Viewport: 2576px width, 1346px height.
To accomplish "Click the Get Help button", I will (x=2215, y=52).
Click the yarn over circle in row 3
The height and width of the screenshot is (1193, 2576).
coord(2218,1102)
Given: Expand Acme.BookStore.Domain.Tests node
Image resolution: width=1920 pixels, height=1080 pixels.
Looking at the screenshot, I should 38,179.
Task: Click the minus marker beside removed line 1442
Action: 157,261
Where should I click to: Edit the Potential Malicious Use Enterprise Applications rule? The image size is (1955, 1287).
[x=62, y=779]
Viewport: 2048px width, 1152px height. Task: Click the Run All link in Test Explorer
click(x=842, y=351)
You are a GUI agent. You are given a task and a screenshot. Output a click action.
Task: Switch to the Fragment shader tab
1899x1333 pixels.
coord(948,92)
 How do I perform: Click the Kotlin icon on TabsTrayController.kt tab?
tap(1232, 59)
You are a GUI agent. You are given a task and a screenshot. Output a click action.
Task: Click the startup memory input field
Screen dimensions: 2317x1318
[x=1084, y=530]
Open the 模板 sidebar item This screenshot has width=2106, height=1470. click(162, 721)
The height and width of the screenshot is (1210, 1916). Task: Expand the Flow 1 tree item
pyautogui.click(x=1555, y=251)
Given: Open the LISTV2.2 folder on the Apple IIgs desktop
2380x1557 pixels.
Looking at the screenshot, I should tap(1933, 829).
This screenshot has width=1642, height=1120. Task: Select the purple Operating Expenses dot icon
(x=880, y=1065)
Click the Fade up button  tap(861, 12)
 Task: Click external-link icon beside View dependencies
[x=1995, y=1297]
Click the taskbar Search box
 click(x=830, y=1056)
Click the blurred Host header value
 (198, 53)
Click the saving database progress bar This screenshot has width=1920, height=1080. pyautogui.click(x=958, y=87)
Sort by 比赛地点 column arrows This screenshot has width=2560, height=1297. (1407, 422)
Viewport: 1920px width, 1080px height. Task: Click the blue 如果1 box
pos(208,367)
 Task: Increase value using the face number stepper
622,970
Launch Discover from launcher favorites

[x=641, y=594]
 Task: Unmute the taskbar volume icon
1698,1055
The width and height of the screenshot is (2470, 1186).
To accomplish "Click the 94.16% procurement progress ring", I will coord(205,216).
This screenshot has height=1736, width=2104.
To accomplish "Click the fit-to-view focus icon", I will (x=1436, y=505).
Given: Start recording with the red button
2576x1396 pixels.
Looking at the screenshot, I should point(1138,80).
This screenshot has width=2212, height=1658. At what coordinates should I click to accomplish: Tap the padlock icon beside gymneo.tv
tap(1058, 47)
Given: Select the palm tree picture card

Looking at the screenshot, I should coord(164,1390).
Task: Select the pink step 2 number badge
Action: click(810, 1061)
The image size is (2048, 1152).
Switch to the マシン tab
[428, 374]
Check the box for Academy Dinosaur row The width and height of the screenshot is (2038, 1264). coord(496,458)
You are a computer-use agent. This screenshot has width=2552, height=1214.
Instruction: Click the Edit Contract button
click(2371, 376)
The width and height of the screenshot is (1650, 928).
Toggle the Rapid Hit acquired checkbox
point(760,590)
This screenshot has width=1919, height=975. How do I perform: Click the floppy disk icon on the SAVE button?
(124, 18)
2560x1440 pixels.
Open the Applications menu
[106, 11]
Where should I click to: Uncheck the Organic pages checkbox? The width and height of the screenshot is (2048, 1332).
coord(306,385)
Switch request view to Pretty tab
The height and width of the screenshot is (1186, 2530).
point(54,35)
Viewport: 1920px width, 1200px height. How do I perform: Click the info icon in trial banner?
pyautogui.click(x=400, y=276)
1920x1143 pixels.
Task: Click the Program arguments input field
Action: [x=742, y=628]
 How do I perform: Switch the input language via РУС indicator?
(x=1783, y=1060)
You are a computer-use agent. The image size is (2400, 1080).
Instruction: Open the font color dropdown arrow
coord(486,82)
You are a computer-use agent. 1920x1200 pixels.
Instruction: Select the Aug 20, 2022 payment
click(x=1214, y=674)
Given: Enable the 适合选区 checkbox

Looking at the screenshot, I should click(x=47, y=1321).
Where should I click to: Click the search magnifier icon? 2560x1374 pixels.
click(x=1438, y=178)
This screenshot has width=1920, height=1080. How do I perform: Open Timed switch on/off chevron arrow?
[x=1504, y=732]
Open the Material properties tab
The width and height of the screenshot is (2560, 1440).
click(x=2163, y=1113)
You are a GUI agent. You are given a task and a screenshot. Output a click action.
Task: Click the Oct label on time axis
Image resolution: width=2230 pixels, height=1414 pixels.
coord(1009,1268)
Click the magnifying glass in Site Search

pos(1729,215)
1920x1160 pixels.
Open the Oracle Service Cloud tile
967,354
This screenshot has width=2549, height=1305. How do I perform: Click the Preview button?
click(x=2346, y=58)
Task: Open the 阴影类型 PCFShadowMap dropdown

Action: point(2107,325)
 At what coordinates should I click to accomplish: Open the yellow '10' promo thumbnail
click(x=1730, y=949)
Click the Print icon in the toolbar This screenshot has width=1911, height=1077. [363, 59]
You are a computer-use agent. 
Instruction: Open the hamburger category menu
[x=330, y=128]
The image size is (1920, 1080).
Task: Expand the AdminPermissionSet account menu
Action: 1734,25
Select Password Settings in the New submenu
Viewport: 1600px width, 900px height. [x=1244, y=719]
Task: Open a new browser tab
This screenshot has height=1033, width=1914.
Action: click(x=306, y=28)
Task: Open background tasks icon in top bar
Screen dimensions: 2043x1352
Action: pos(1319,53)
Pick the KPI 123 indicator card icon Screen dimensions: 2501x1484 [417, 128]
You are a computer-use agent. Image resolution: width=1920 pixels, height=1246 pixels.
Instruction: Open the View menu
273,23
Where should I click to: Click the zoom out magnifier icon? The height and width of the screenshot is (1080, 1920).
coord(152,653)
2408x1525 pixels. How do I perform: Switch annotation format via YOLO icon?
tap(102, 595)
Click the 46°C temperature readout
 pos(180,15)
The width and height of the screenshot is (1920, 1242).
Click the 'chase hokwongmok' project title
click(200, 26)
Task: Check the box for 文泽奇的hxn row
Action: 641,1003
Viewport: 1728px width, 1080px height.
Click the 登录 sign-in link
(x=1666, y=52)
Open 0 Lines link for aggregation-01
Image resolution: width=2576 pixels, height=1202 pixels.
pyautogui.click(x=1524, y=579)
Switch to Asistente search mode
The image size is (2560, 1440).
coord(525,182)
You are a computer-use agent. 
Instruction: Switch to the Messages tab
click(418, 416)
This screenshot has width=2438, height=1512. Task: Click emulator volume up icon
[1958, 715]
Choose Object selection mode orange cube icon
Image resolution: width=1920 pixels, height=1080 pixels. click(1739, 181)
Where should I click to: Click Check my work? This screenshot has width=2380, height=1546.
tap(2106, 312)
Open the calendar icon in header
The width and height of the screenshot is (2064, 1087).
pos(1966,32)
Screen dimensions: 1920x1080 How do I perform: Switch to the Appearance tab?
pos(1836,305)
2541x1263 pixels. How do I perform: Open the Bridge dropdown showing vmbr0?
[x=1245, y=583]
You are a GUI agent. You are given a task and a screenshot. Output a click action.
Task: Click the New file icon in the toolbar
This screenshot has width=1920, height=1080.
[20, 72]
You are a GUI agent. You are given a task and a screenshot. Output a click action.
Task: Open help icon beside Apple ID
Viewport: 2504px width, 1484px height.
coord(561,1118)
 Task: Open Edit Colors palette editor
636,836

■ **Work to complete**:
Print out every record again, exactly and in full.

■ **Answer to this task**:
Viewport: 2576px width, 1346px height.
To accomplish "Click the Get Help button", I will (x=2215, y=52).
Click the yarn over circle in row 3
The height and width of the screenshot is (1193, 2576).
coord(2218,1102)
Given: Expand Acme.BookStore.Domain.Tests node
Image resolution: width=1920 pixels, height=1080 pixels.
Looking at the screenshot, I should 38,179.
Task: Click the minus marker beside removed line 1442
Action: 157,261
Where should I click to: Edit the Potential Malicious Use Enterprise Applications rule? The image size is (1955, 1287).
[x=62, y=779]
Viewport: 2048px width, 1152px height. Task: Click the Run All link in Test Explorer
click(x=842, y=351)
You are a GUI agent. You are given a task and a screenshot. Output a click action.
Task: Switch to the Fragment shader tab
1899x1333 pixels.
coord(948,92)
 How do I perform: Click the Kotlin icon on TabsTrayController.kt tab?
tap(1232, 59)
You are a GUI agent. You are given a task and a screenshot. Output a click action.
Task: Click the startup memory input field
Screen dimensions: 2317x1318
[x=1084, y=530]
Open the 模板 sidebar item This screenshot has width=2106, height=1470. click(162, 721)
The height and width of the screenshot is (1210, 1916). Task: Expand the Flow 1 tree item
pyautogui.click(x=1555, y=251)
Given: Open the LISTV2.2 folder on the Apple IIgs desktop
2380x1557 pixels.
Looking at the screenshot, I should tap(1933, 829).
This screenshot has width=1642, height=1120. Task: Select the purple Operating Expenses dot icon
(x=880, y=1065)
Click the Fade up button  tap(861, 12)
 Task: Click external-link icon beside View dependencies
[x=1995, y=1297]
Click the taskbar Search box
 click(x=830, y=1056)
Click the blurred Host header value
 (198, 53)
Click the saving database progress bar This screenshot has width=1920, height=1080. pyautogui.click(x=958, y=87)
Sort by 比赛地点 column arrows This screenshot has width=2560, height=1297. (1407, 422)
Viewport: 1920px width, 1080px height. Task: Click the blue 如果1 box
pos(208,367)
 Task: Increase value using the face number stepper
622,970
Launch Discover from launcher favorites

[x=641, y=594]
 Task: Unmute the taskbar volume icon
1698,1055
The width and height of the screenshot is (2470, 1186).
To accomplish "Click the 94.16% procurement progress ring", I will coord(205,216).
This screenshot has height=1736, width=2104.
To accomplish "Click the fit-to-view focus icon", I will (x=1436, y=505).
Given: Start recording with the red button
2576x1396 pixels.
Looking at the screenshot, I should point(1138,80).
This screenshot has width=2212, height=1658. At what coordinates should I click to accomplish: Tap the padlock icon beside gymneo.tv
tap(1058, 47)
Given: Select the palm tree picture card

Looking at the screenshot, I should coord(164,1390).
Task: Select the pink step 2 number badge
Action: click(810, 1061)
The image size is (2048, 1152).
Switch to the マシン tab
[428, 374]
Check the box for Academy Dinosaur row The width and height of the screenshot is (2038, 1264). coord(496,458)
You are a computer-use agent. This screenshot has width=2552, height=1214.
Instruction: Click the Edit Contract button
click(2371, 376)
The width and height of the screenshot is (1650, 928).
Toggle the Rapid Hit acquired checkbox
point(760,590)
This screenshot has width=1919, height=975. How do I perform: Click the floppy disk icon on the SAVE button?
(124, 18)
2560x1440 pixels.
Open the Applications menu
[106, 11]
Where should I click to: Uncheck the Organic pages checkbox? The width and height of the screenshot is (2048, 1332).
coord(306,385)
Switch request view to Pretty tab
The height and width of the screenshot is (1186, 2530).
point(54,35)
Viewport: 1920px width, 1200px height. How do I perform: Click the info icon in trial banner?
pyautogui.click(x=400, y=276)
1920x1143 pixels.
Task: Click the Program arguments input field
Action: [x=742, y=628]
 How do I perform: Switch the input language via РУС indicator?
(x=1783, y=1060)
You are a computer-use agent. The image size is (2400, 1080).
Instruction: Open the font color dropdown arrow
coord(486,82)
You are a computer-use agent. 1920x1200 pixels.
Instruction: Select the Aug 20, 2022 payment
click(x=1214, y=674)
Given: Enable the 适合选区 checkbox

Looking at the screenshot, I should click(x=47, y=1321).
Where should I click to: Click the search magnifier icon? 2560x1374 pixels.
click(x=1438, y=178)
This screenshot has width=1920, height=1080. How do I perform: Open Timed switch on/off chevron arrow?
[x=1504, y=732]
Open the Material properties tab
The width and height of the screenshot is (2560, 1440).
click(x=2163, y=1113)
You are a GUI agent. You are given a task and a screenshot. Output a click action.
Task: Click the Oct label on time axis
Image resolution: width=2230 pixels, height=1414 pixels.
coord(1009,1268)
Click the magnifying glass in Site Search

pos(1729,215)
1920x1160 pixels.
Open the Oracle Service Cloud tile
967,354
This screenshot has width=2549, height=1305. How do I perform: Click the Preview button?
click(x=2346, y=58)
Task: Open the 阴影类型 PCFShadowMap dropdown

Action: point(2107,325)
 At what coordinates should I click to accomplish: Open the yellow '10' promo thumbnail
click(x=1730, y=949)
Click the Print icon in the toolbar This screenshot has width=1911, height=1077. [363, 59]
You are a computer-use agent. 
Instruction: Open the hamburger category menu
[x=330, y=128]
The image size is (1920, 1080).
Task: Expand the AdminPermissionSet account menu
Action: 1734,25
Select Password Settings in the New submenu
Viewport: 1600px width, 900px height. [x=1244, y=719]
Task: Open a new browser tab
This screenshot has height=1033, width=1914.
Action: click(x=306, y=28)
Task: Open background tasks icon in top bar
Screen dimensions: 2043x1352
Action: pos(1319,53)
Pick the KPI 123 indicator card icon Screen dimensions: 2501x1484 [417, 128]
You are a computer-use agent. Image resolution: width=1920 pixels, height=1246 pixels.
Instruction: Open the View menu
273,23
Where should I click to: Click the zoom out magnifier icon? The height and width of the screenshot is (1080, 1920).
coord(152,653)
2408x1525 pixels. How do I perform: Switch annotation format via YOLO icon?
tap(102, 595)
Click the 46°C temperature readout
 pos(180,15)
The width and height of the screenshot is (1920, 1242).
Click the 'chase hokwongmok' project title
click(200, 26)
Task: Check the box for 文泽奇的hxn row
Action: 641,1003
Viewport: 1728px width, 1080px height.
Click the 登录 sign-in link
(x=1666, y=52)
Open 0 Lines link for aggregation-01
Image resolution: width=2576 pixels, height=1202 pixels.
pyautogui.click(x=1524, y=579)
Switch to Asistente search mode
The image size is (2560, 1440).
coord(525,182)
You are a computer-use agent. 
Instruction: Switch to the Messages tab
click(418, 416)
This screenshot has width=2438, height=1512. Task: Click emulator volume up icon
[1958, 715]
Choose Object selection mode orange cube icon
Image resolution: width=1920 pixels, height=1080 pixels. click(1739, 181)
Where should I click to: Click Check my work? This screenshot has width=2380, height=1546.
tap(2106, 312)
Open the calendar icon in header
The width and height of the screenshot is (2064, 1087).
pos(1966,32)
Screen dimensions: 1920x1080 How do I perform: Switch to the Appearance tab?
pos(1836,305)
2541x1263 pixels. How do I perform: Open the Bridge dropdown showing vmbr0?
[x=1245, y=583]
You are a GUI agent. You are given a task and a screenshot. Output a click action.
Task: Click the New file icon in the toolbar
This screenshot has width=1920, height=1080.
[20, 72]
You are a GUI agent. You are given a task and a screenshot. Output a click action.
Task: Open help icon beside Apple ID
Viewport: 2504px width, 1484px height.
coord(561,1118)
 Task: Open Edit Colors palette editor
636,836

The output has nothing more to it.